A network pharmacology method explores the molecular mechanism of Coptis chinensis for the treatment of Alzheimer's disease.

To predict the molecular mechanisms of action of Coptis chinensis in the treatment of Alzheimer's disease using network pharmacology. The active ingredients and targets of Coptis chinensis were obtained from the Traditional Chinese Medicine System Pharmacology Database. Target information for Alzheimer's disease was screened using the GeneCard and OMIM databases. The Venn diagram tool was used to identify the intersecting targets of Coptis chinensis and Alzheimer's disease. The obtained target information was entered into the STRING database to construct a protein-protein interaction network.

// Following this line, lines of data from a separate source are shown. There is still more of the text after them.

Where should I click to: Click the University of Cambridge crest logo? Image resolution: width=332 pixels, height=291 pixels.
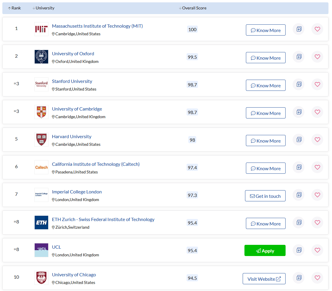pyautogui.click(x=41, y=112)

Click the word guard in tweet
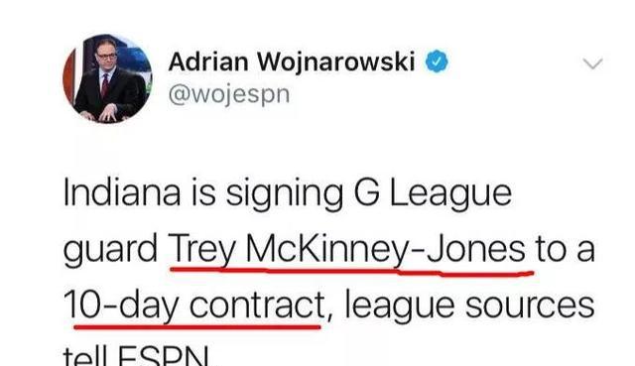pos(110,249)
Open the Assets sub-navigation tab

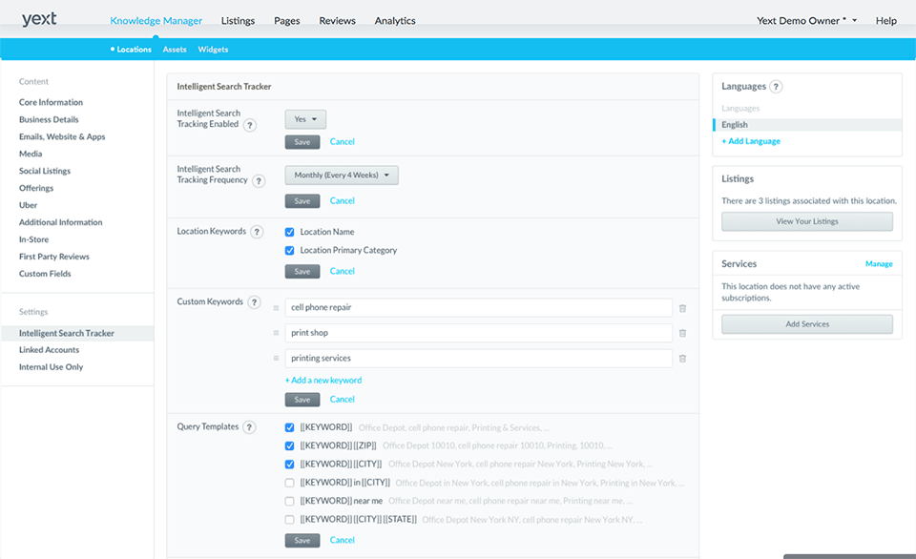[x=174, y=49]
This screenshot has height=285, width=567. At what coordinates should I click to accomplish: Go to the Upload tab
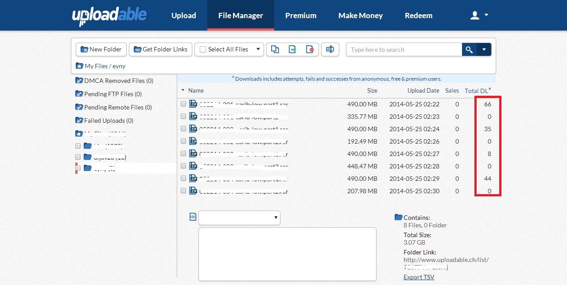183,16
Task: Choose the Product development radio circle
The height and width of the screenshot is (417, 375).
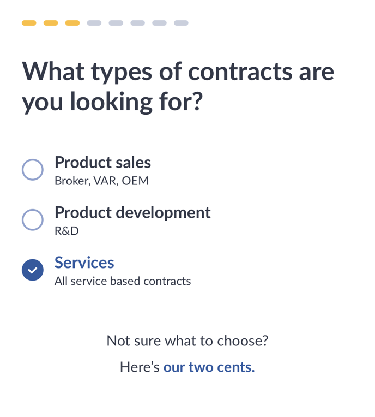Action: pos(33,220)
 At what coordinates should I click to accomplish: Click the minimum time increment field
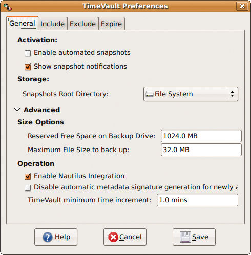point(197,200)
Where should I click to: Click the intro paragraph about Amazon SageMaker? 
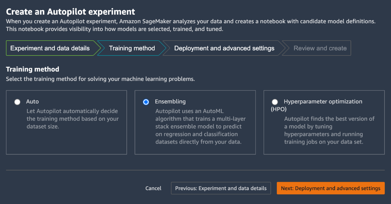[191, 25]
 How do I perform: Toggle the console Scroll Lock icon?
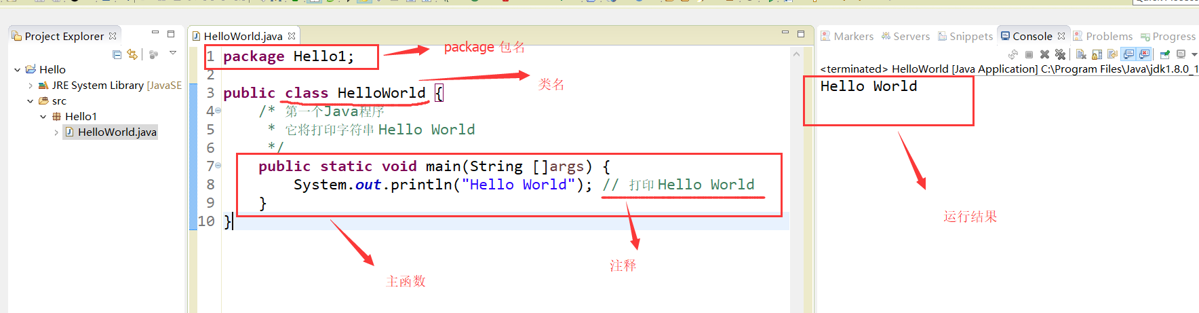pos(1097,54)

The R language was used to perform Gene ontology and Kyoto Encyclopedia of Genes and Genomes analyses of significant targets. Auto Dock Vina software was used for molecular docking. Fourteen effective active ingredients and 158 key targets associated with Coptis chinensis were identified. There were 1113 targets related to Alzheimer's disease genes. A drug-component-disease-target network was constructed and 84 key targets were identified for the treatment of Alzheimer's disease by Coptis chinensis. The main signaling pathways were the PI3K-Akt, AGE-RAGE, MAPK, HIF-1, TNF, and relaxin signaling pathways. The molecular docking results showed that berberine has a high affinity for Alzheimer's Disease. Coptis chinensis could play a multi-target and multi-pathway role against Alzheimer's disease, which has guiding significance for clinical research.